## Data for locating words and elements
· · · · · · ·

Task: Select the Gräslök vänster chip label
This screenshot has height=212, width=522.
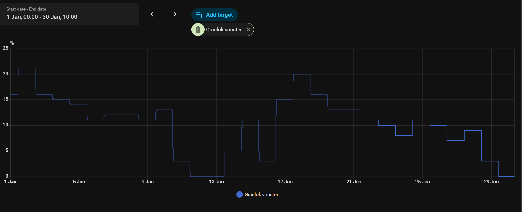Action: 224,30
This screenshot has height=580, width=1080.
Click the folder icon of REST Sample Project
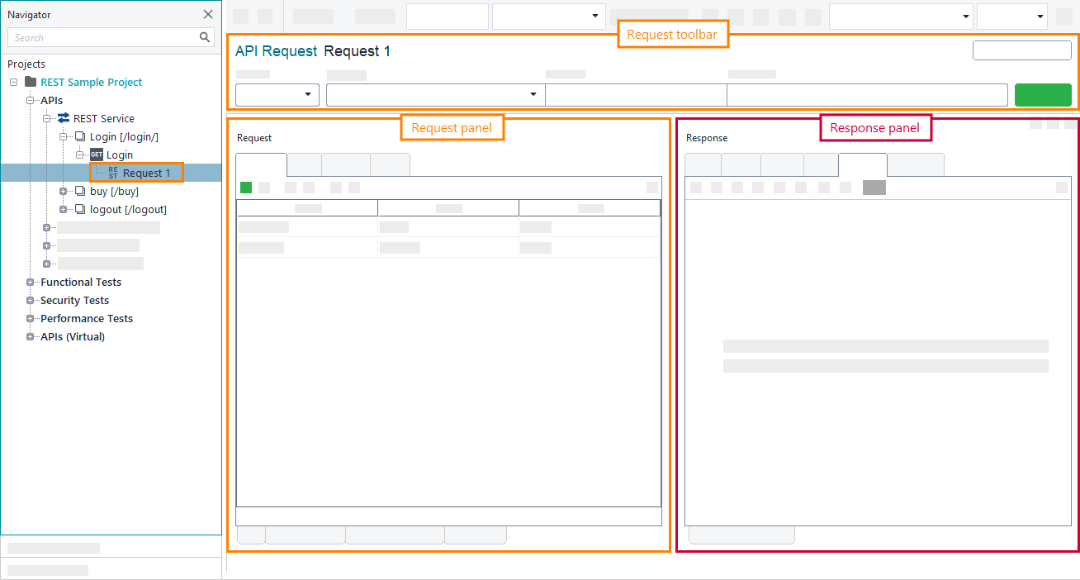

· · · · · · ·

## WORK TO COMPLETE
Return each line of the listing above verbatim, leaving out the pictures.

## CORRECT RESPONSE
Task: Select the Gräslök vänster chip label
This screenshot has height=212, width=522.
Action: 224,30
This screenshot has height=580, width=1080.
Click the folder icon of REST Sample Project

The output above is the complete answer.